Under current strict guidelines issued by the Centre of Disease Control and Prevention (CDC) and the World Health Organization (WHO), clinicians must only use the result of a molecular test gives when diagnosing a patient for COVID-19.

And so, the manufacture of qPCR kits has been the sole focus of many companies. However, a consequence of this is that it leads to a worldwide shortage of reagents, leaving countries trying to outbid one another for limited resources. 

Because of this, there has been a surge in qPCR kits coming onto the market that use fewer reagents, some adapted for the outbreak and are now presented point-of-care PCR tests. These are small devices, (about the size of a printer) that take cartridges, pre-loaded with primers and probes to detect SARS-CoV-2. These kits usually require an RNA extraction step before the sample can be loaded into the cartridge, which requires extra reagents, which now are in short supply. 

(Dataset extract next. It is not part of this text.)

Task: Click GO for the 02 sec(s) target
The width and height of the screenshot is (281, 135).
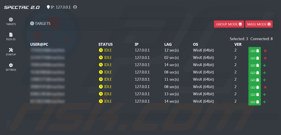Action: point(254,58)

To combat all of these problems, and adhere to WHO and CDC guidelines, Sense Biodedection is developing the Veros™ SARS-CoV-2 test, the first disposable nucleic acid test for COVID-19. This fully self-contained test is about the size of a pregnancy test and performs analysis directly from the swab sample; providing a result in ten minutes.

The test uses isothermal amplification instead of fluorescence-detecting thermocyclers to amplify specific nucleic acid sequences, giving the rapid sample-to-result turnaround.

Sense have started an accelerator programme to fast-track its launch and are working with Phillips-Medsize; a Molex company and a global medical device manufacturer, to scale-up production. 

Details on the specificity and sensitivity have not been released yet. However, Sense CEO Harry Lambe has announced the cost will be similar to current PCR tests. 

Sense intend to seek an FDA-EUA, a WHO Prequalification listing and CE-marking for the Veros SARS-CoV-2 test.